— WHAT TO DO —
All lines from the one containing "046-828-1111 (76, 1497)" through the end of the material below are to be printed exactly, both ends included, minus pictures.

# # #

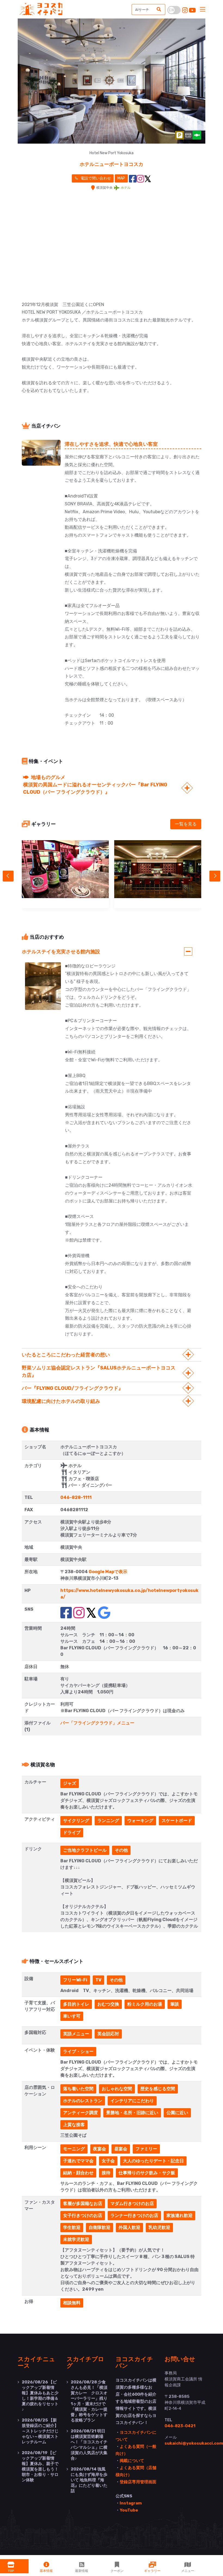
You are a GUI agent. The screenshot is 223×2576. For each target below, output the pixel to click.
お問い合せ (180, 2358)
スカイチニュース (36, 2362)
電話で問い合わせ (95, 178)
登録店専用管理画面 (138, 2481)
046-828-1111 (76, 1497)
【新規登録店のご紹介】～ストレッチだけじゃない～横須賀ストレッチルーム (40, 2431)
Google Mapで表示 (108, 1571)
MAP (121, 178)
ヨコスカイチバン (134, 2362)
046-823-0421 (180, 2425)
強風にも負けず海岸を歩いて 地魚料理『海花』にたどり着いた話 (89, 2480)
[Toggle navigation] (202, 9)
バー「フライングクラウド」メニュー (97, 1722)
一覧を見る (186, 824)
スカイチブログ (85, 2362)
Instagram (131, 2503)
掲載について (132, 2460)
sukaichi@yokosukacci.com (194, 2443)
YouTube (129, 2510)
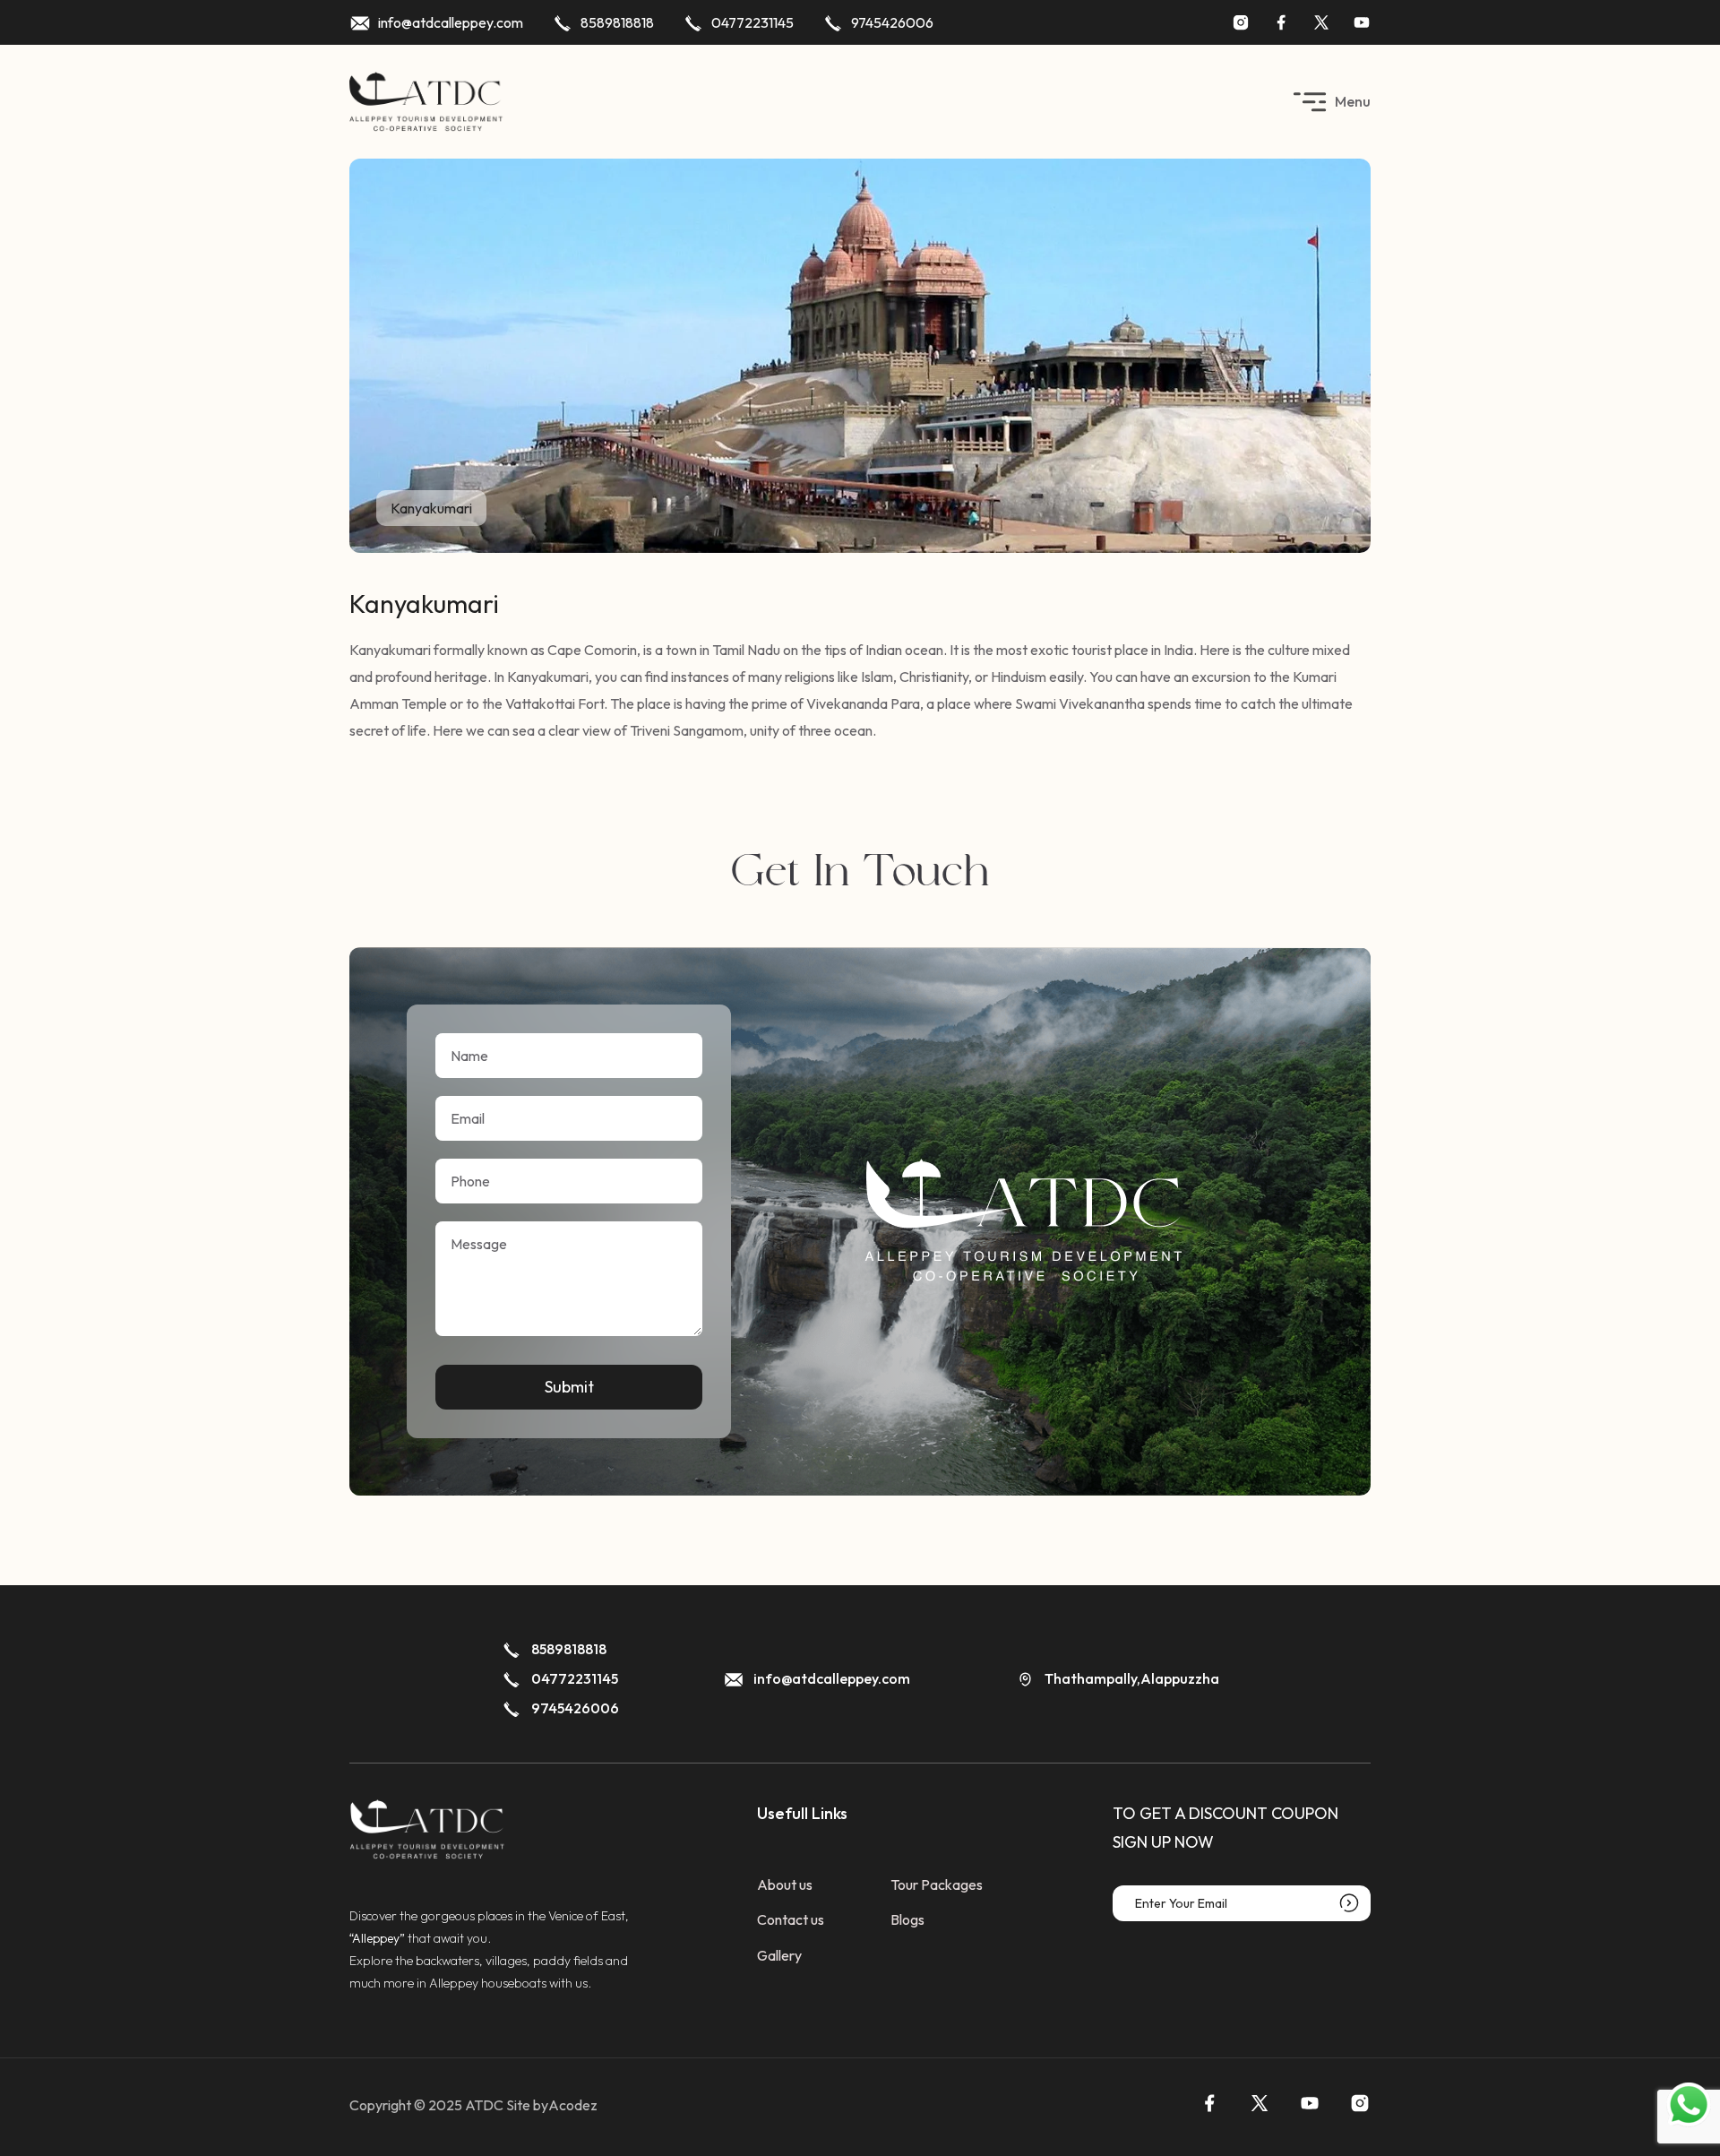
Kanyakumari (431, 508)
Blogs (907, 1919)
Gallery (779, 1955)
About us (785, 1884)
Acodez (573, 2105)
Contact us (790, 1919)
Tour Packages (936, 1884)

# # #

— SOLUTION FOR THIS TASK —
046-828-1111 (76, 1497)
【新規登録店のご紹介】～ストレッチだけじゃない～横須賀ストレッチルーム (40, 2431)
Google Mapで表示 (108, 1571)
MAP (121, 178)
ヨコスカイチバン (134, 2362)
046-823-0421 (180, 2425)
強風にも負けず海岸を歩いて 地魚料理『海花』にたどり着いた話 (89, 2480)
[Toggle navigation] (202, 9)
バー「フライングクラウド」メニュー (97, 1722)
一覧を見る (186, 824)
スカイチブログ (85, 2362)
Instagram (131, 2503)
掲載について (132, 2460)
sukaichi@yokosukacci.com (194, 2443)
YouTube (129, 2510)
Kanyakumari (431, 508)
Blogs (907, 1919)
Gallery (779, 1955)
About us (785, 1884)
Acodez (573, 2105)
Contact us (790, 1919)
Tour Packages (936, 1884)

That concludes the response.